Start of RECORD SET

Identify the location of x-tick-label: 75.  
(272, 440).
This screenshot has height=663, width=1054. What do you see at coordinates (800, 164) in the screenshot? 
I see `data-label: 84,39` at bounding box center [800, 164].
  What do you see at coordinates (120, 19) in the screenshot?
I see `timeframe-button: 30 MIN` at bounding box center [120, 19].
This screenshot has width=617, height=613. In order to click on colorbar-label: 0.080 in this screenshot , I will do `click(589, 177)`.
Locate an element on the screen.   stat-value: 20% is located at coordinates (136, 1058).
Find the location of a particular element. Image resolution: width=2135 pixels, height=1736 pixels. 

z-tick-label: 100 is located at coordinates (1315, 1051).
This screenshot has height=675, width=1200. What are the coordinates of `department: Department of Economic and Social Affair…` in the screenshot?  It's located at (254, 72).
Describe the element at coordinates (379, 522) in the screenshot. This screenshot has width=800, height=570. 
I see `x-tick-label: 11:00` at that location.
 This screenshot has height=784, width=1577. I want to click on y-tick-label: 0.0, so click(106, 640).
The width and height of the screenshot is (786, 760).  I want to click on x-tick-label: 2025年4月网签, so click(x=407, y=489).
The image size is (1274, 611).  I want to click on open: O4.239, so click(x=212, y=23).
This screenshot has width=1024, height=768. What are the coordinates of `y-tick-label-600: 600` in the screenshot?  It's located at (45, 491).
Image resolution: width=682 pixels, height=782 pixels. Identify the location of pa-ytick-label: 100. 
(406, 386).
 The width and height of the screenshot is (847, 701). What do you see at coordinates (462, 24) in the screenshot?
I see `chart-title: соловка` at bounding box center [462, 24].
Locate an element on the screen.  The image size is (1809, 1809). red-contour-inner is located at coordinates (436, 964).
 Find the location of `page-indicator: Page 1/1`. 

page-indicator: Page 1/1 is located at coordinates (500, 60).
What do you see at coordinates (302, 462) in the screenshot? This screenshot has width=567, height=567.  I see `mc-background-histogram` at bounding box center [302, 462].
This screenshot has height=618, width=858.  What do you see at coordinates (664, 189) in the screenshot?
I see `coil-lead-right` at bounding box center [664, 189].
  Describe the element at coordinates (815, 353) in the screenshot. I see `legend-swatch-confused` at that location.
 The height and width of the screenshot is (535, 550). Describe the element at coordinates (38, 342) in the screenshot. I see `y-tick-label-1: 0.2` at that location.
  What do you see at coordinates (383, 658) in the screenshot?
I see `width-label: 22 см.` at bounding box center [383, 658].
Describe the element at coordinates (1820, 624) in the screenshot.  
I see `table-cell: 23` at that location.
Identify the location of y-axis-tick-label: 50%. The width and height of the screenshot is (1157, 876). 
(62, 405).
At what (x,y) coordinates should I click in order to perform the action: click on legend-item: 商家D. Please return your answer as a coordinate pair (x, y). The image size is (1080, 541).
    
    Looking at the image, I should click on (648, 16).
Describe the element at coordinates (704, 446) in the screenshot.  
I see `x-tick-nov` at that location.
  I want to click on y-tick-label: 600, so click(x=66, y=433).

End of RECORD SET

- **WORK TO COMPLETE**
Rewrite all of the material above as a Markdown table with the columns No. and Entry. Put each non-blank line under Entry with its running number under No.

- **RESULT OF THIS EXERCISE**
| No. | Entry |
|---|---|
| 1 | Identify the location of x-tick-label: 75.   |
| 2 | (272, 440). |
| 3 | This screenshot has height=663, width=1054. What do you see at coordinates (800, 164) in the screenshot?  |
| 4 | I see `data-label: 84,39` at bounding box center [800, 164]. |
| 5 |   What do you see at coordinates (120, 19) in the screenshot? |
| 6 | I see `timeframe-button: 30 MIN` at bounding box center [120, 19]. |
| 7 | This screenshot has width=617, height=613. In order to click on colorbar-label: 0.080 in this screenshot , I will do `click(589, 177)`. |
| 8 | Locate an element on the screen.   stat-value: 20% is located at coordinates (136, 1058). |
| 9 | Find the location of a particular element. Image resolution: width=2135 pixels, height=1736 pixels.  |
| 10 | z-tick-label: 100 is located at coordinates (1315, 1051). |
| 11 | This screenshot has height=675, width=1200. What are the coordinates of `department: Department of Economic and Social Affair…` in the screenshot?  It's located at (254, 72). |
| 12 | Describe the element at coordinates (379, 522) in the screenshot. This screenshot has width=800, height=570.  |
| 13 | I see `x-tick-label: 11:00` at that location. |
| 14 |  This screenshot has height=784, width=1577. I want to click on y-tick-label: 0.0, so click(106, 640). |
| 15 | The width and height of the screenshot is (786, 760).  I want to click on x-tick-label: 2025年4月网签, so click(x=407, y=489). |
| 16 | The image size is (1274, 611).  I want to click on open: O4.239, so click(x=212, y=23). |
| 17 | This screenshot has width=1024, height=768. What are the coordinates of `y-tick-label-600: 600` in the screenshot?  It's located at (45, 491). |
| 18 | Image resolution: width=682 pixels, height=782 pixels. Identify the location of pa-ytick-label: 100.  |
| 19 | (406, 386). |
| 20 |  The width and height of the screenshot is (847, 701). What do you see at coordinates (462, 24) in the screenshot? |
| 21 | I see `chart-title: соловка` at bounding box center [462, 24]. |
| 22 | Locate an element on the screen.  The image size is (1809, 1809). red-contour-inner is located at coordinates (436, 964). |
| 23 |  Find the location of `page-indicator: Page 1/1`.  |
| 24 | page-indicator: Page 1/1 is located at coordinates (500, 60). |
| 25 | What do you see at coordinates (302, 462) in the screenshot? This screenshot has width=567, height=567.  I see `mc-background-histogram` at bounding box center [302, 462]. |
| 26 | This screenshot has height=618, width=858.  What do you see at coordinates (664, 189) in the screenshot? |
| 27 | I see `coil-lead-right` at bounding box center [664, 189]. |
| 28 |   Describe the element at coordinates (815, 353) in the screenshot. I see `legend-swatch-confused` at that location. |
| 29 |  The height and width of the screenshot is (535, 550). Describe the element at coordinates (38, 342) in the screenshot. I see `y-tick-label-1: 0.2` at that location. |
| 30 |   What do you see at coordinates (383, 658) in the screenshot? |
| 31 | I see `width-label: 22 см.` at bounding box center [383, 658]. |
| 32 | Describe the element at coordinates (1820, 624) in the screenshot.   |
| 33 | I see `table-cell: 23` at that location. |
| 34 | Identify the location of y-axis-tick-label: 50%. The width and height of the screenshot is (1157, 876).  |
| 35 | (62, 405). |
| 36 | At what (x,y) coordinates should I click in order to perform the action: click on legend-item: 商家D. Please return your answer as a coordinate pair (x, y). The image size is (1080, 541). |
| 37 |     Looking at the image, I should click on (648, 16). |
| 38 | Describe the element at coordinates (704, 446) in the screenshot.   |
| 39 | I see `x-tick-nov` at that location. |
| 40 |   I want to click on y-tick-label: 600, so click(x=66, y=433). |